Tax Savings After Job Loss
- Are they able to lower the amount of taxes due?
- What tax-saving strategies are available to them?
- What can they do to save on taxes going forward?
The Situation
Kate recently lost her job and had a large severance package that she was given upon separation of her employment. In addition, she also sold Restricted Stock Units (RSU’s), which is non-cash compensation in the form of company stock to reward and incentivize their employees. These two situations combined meant that John and Kate would be looking at a large tax bill due in April.
Questions to Answer
- Are they able to lower the amount of taxes due?
- What tax-saving strategies are available to them now?
- What can they do to save on taxes going forward?
Planning
Some possible recommendations for this situation (depending on their personal circumstances) may include:
- One tax saving strategy is to contribute to a Donor Advised Fund. John and Kate can make one large tax-deductible gift this year, and then over time can distribute the funds to various charities as they see fit. When contributing to a Donor Advised Fund, there is an income deduction up to 50% of adjusted gross income (AGI) for cash and 30% for publicly-traded securities. There is also no tax on investment income.
- Fund a Healthcare Savings Account for Kate. By contributing to a Healthcare Savings Account, John and Kate can set aside pre-tax money from their paycheck, let the savings grow tax-deferred until the money is needed, and then withdraw it tax-free to use for medical expenses.
- Max out 401k contributions for John and Kate. When John and Kate increase their 401k contributions, they are able to take a tax deduction on the contribution now, and that money plus earnings is tax-deferred until it is withdrawn in retirement.

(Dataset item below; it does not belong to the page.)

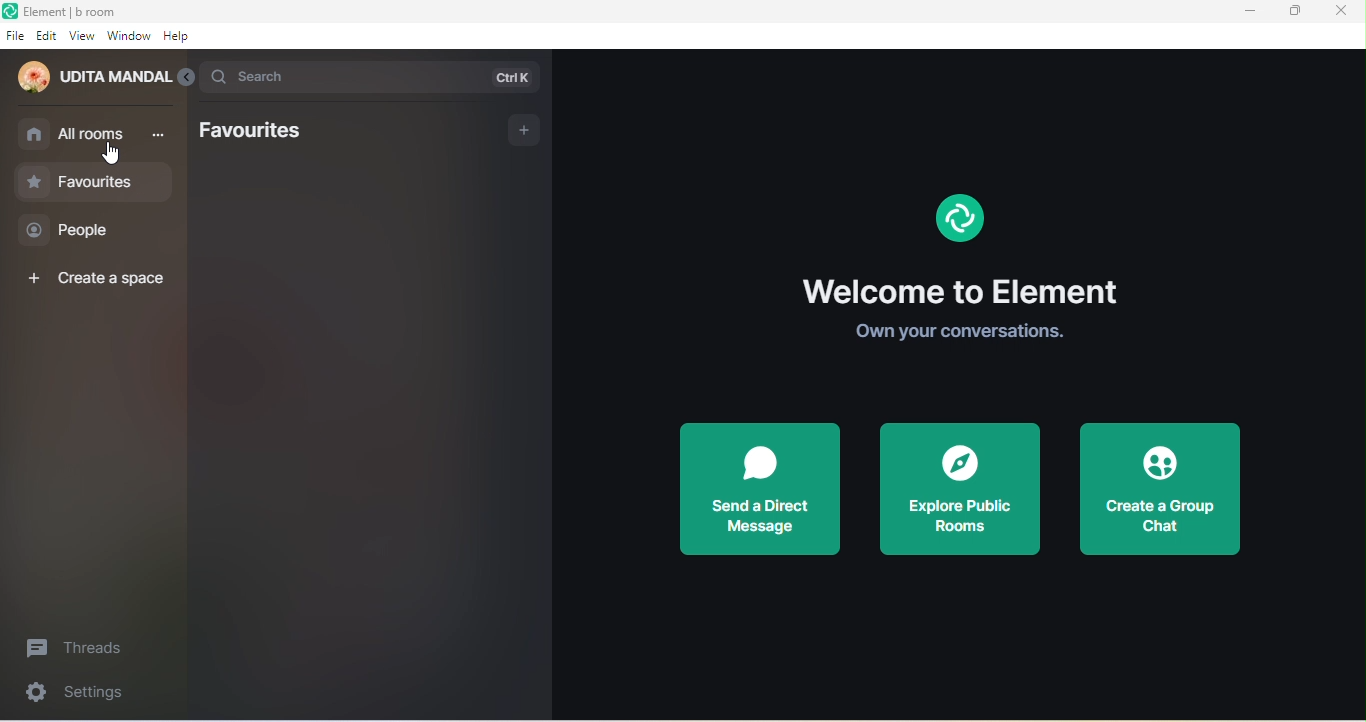 The width and height of the screenshot is (1366, 722). What do you see at coordinates (259, 132) in the screenshot?
I see `favourites` at bounding box center [259, 132].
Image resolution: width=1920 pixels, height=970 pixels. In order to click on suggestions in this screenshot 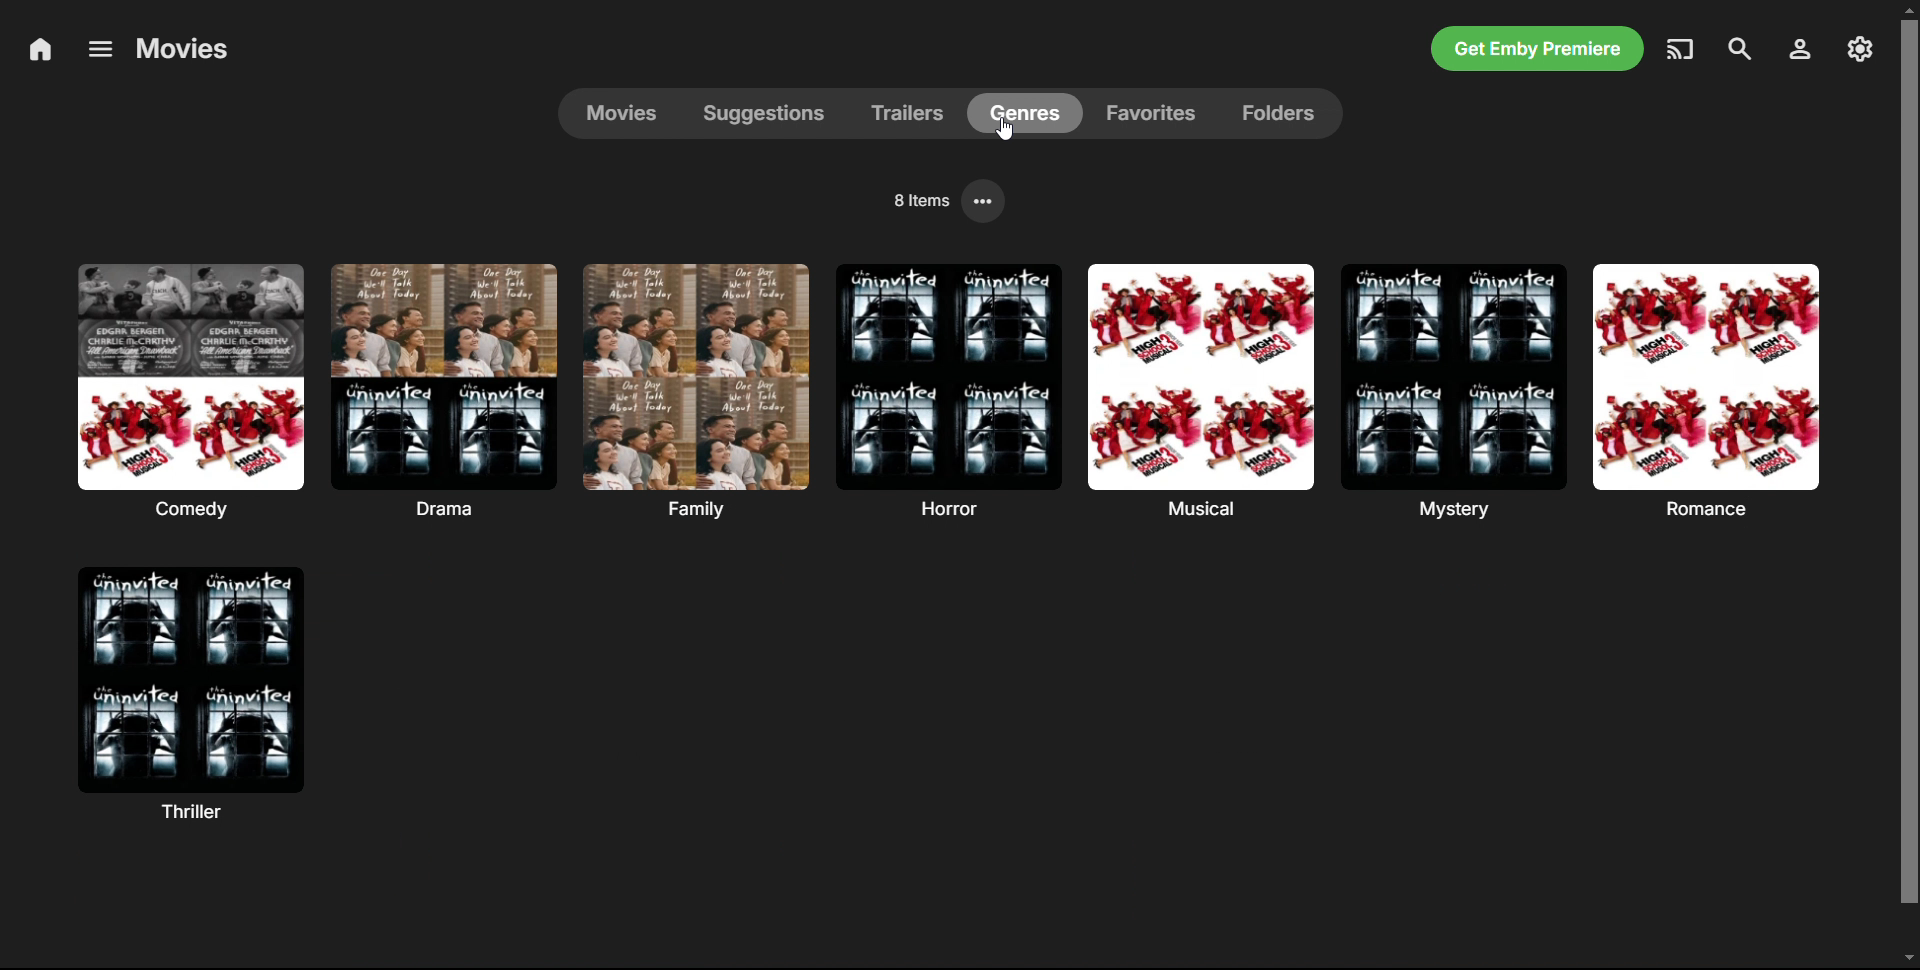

- Complete a non-deductible IRA contribution and conversion. First, they will make a nondeductible contribution to a traditional IRA and then they will convert the traditional IRA into a Roth IRA. The tax savings from completing this strategy can be significant over the long-term. Although, it is best to work with a fee-only financial planner to assist with the process to avoid any unnecessary tax surprises and decide if it is best for your situation.
The time to save money on taxes is during the year and not when you file your tax return. A financial advisor can take an active approach throughout the year to identify and take action on available opportunities.